歴史のことば劇場93 

 経済の主役は、人間の創造力 



  

JICAの発表した「ホームタウン」構想は、「アフリカ移民が押し寄せる」などとSNSで炎上し、事実上、廃止となったそうですが、

しかし、今後世界で人口増加をみるのはアフリカとされます。

世界人口の増加率は、2005~10年の1.16%から21世紀末までにゼロへと低下し、100億人前後で頭打ちになる(阿藤誠ら『世界の人口開発問題』)。

開発途上地域もこれに並行し、2100年で87億9千万人、先進国の増加率はほぼゼロで2100年で13億3500万人と、世界の9割近くが途上国側の人口となる。 


しかし、中国やインドなどアジアや、ラテンアメリカも21世紀半ばから急激にマイナスに転じ、アフリカは2100年の上位30か国に、ナイジェリアが3位、タンザニア5位、コンゴ8位など14ヶ国も入る。

一方、日本は2010年に10位だったのが、27位の9133万人に転落する… 

 だが、シュンペーターは、人口減少は「投資機会の枯渇」ではなく「別の投資機会を生みだす」と予言しました(1942)。

曰く、総人口が伸び悩めば、需要が伸びず、生産が伸びず、投資も伸びないと言われるが、欲望と有効需要は別物だ。

もし欲望が有効需要であれば、最貧国の需要が最も旺盛なはずだが、実際は富裕国の出生率の低下で自由に使える所得が他のルートへ向かう。 

 また、マルクス主義やケインズ経済学の言う「投資機会消滅論」は成立しない。

失業者の規模、出生率の低下で生産的な仕事に就く女性の増加、死亡率の低下による働ける期間の延長、次々登場する省力化装置、質の劣る生産要素が避けられる(収穫逓減の法則が働かない)可能性―これらを考えれば、次世代の一人当たりの生産効率は上がるだろう。 

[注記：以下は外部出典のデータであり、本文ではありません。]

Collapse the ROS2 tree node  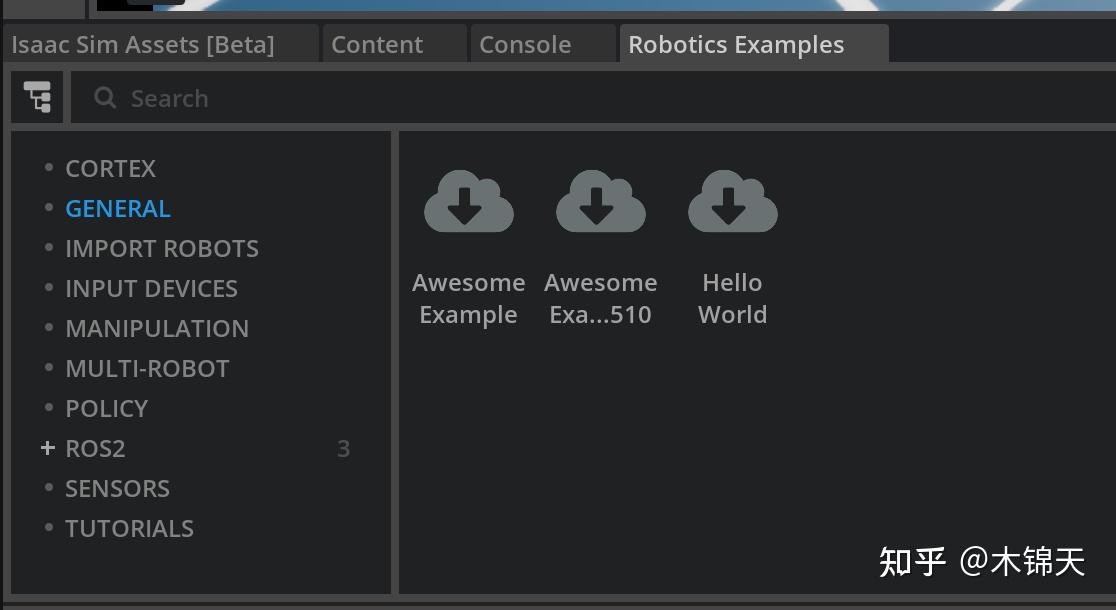(x=48, y=448)
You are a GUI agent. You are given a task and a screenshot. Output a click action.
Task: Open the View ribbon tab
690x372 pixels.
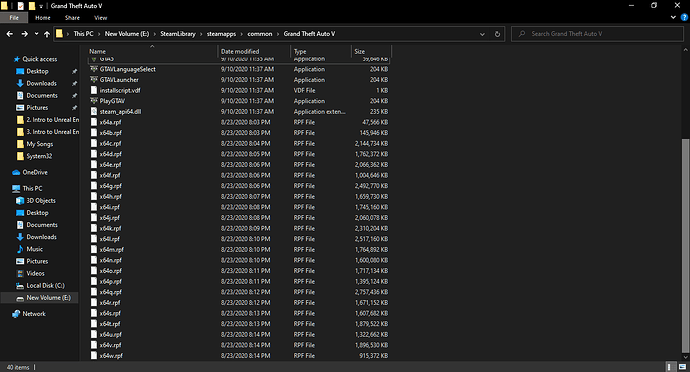pyautogui.click(x=100, y=18)
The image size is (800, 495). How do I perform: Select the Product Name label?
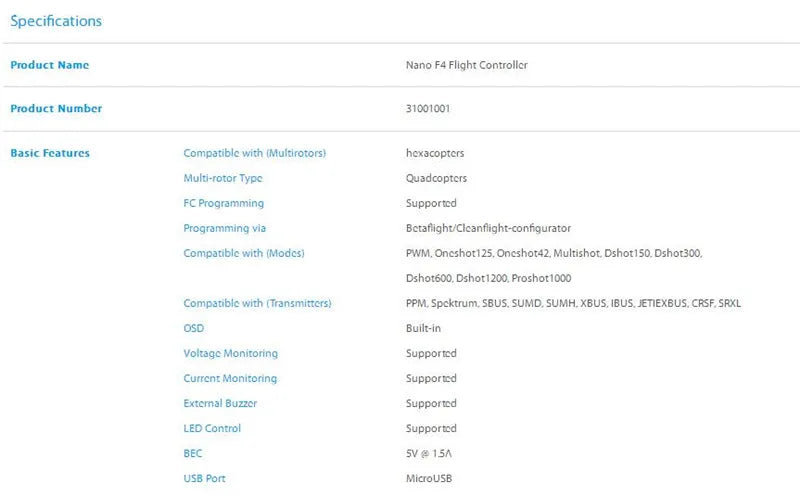(x=49, y=65)
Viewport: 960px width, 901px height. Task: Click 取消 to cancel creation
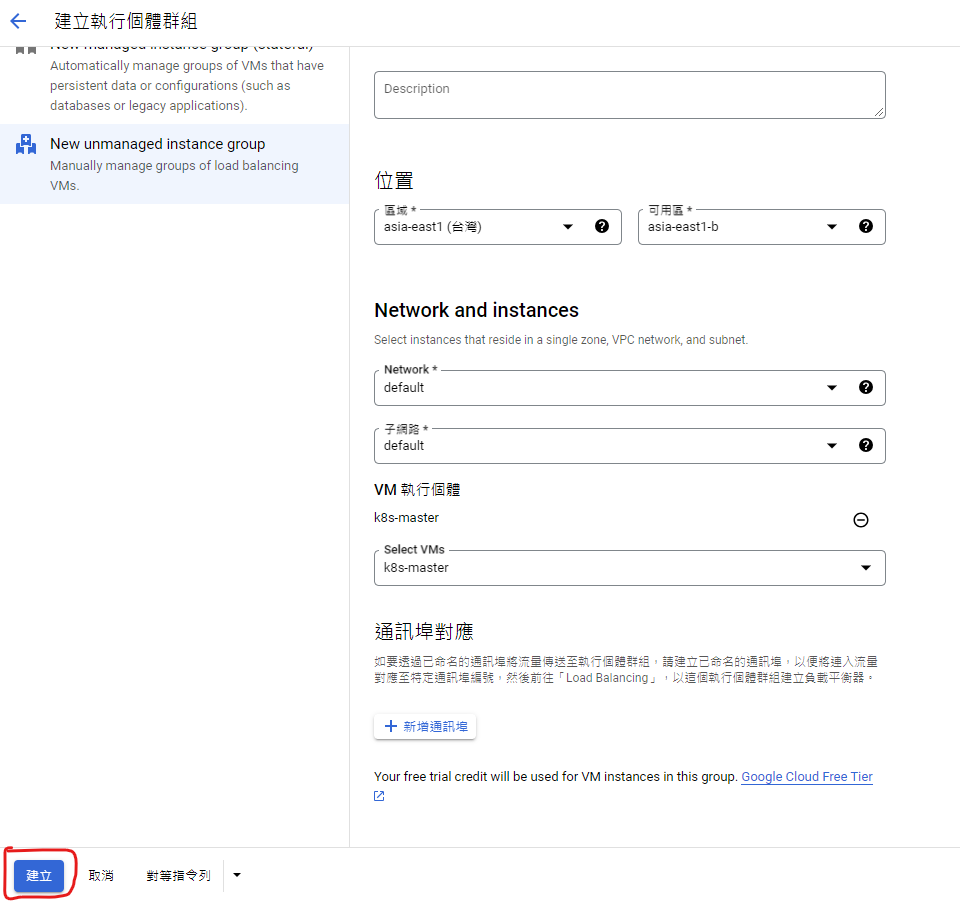tap(101, 874)
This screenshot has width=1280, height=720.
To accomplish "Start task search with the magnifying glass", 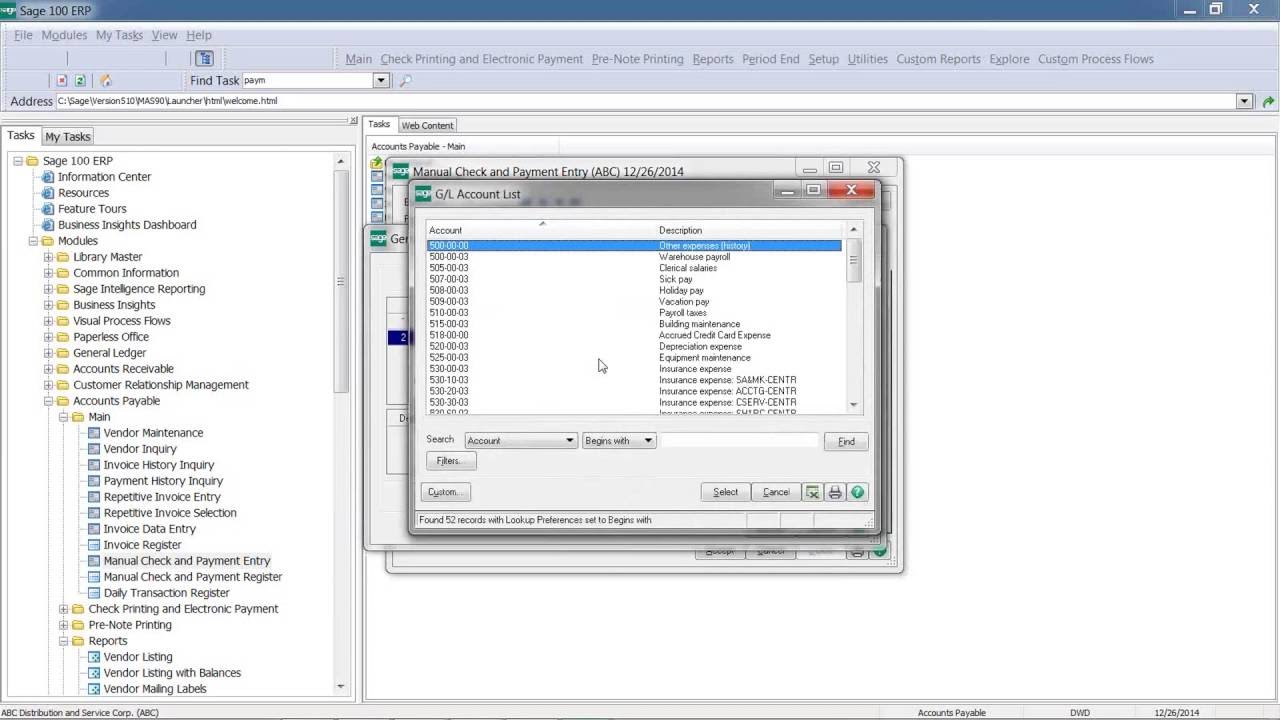I will click(404, 80).
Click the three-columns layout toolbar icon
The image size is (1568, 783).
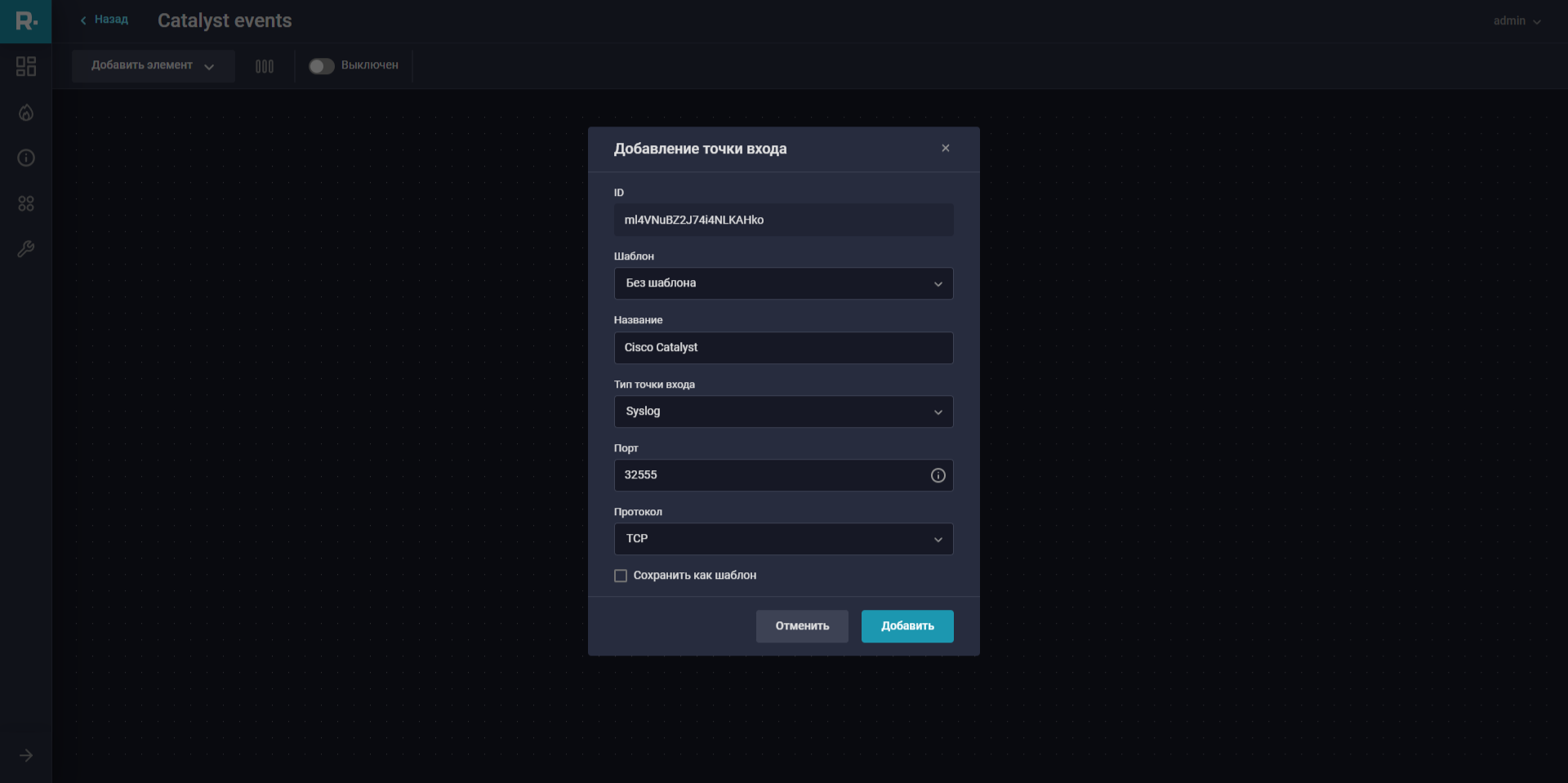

 しかも、資本主義の大量生産には低所得層を実質的に豊かにする構造がある。

入手の労力を減らし、仕事から解放される余暇を生み、社会立法、フェニミズム、平和主義、少子化も、資本主義の現象だ。資本主義は、連続的で進化的な過程であり、政府の積極介入がなければ停滞するとのケインズの衰退論では革新(イノベーション)の実質は見失われる、と。

 レーガノミクスの理論家G・ギルダーも、

ケインズ流の需要理論や財政・金融論はインフレ政策の一種とし、企業家の創造的活動を中核に据えなおした。

「経済学の重大な誤りは…この創造的活動という高レベルの問題を計測や交換、物質的産物と生産要素といった低レベルのものの下位に置いたことだ。

それは精神の自由なはたらきを一定の物質的反応に、思考を神経化学に還元しようとする科学者の誤りにひとしい」(1986)

 

近年でも

「テクノロジーを進歩させるには…決定的論的な数学の論理を超越しなければならない」。 

コンピュータは「決定論的」だが、人間の脳は「創造的」だ。AIは脳の代わりではなく、脳を再現する方向へ向かう。

「意識が思考から”生まれる”わけではない…逆に、意識から思考が生まれる」(2018)と。

 

要するに、何を持っているかではなく、何をするのか(シュンペーター)、

「決定論的」な財政・金融論よりも人間の創造力や企業家精神を主役とするドラマを描くことが、資本主義の本領の発揮につながるのではないでしょうか。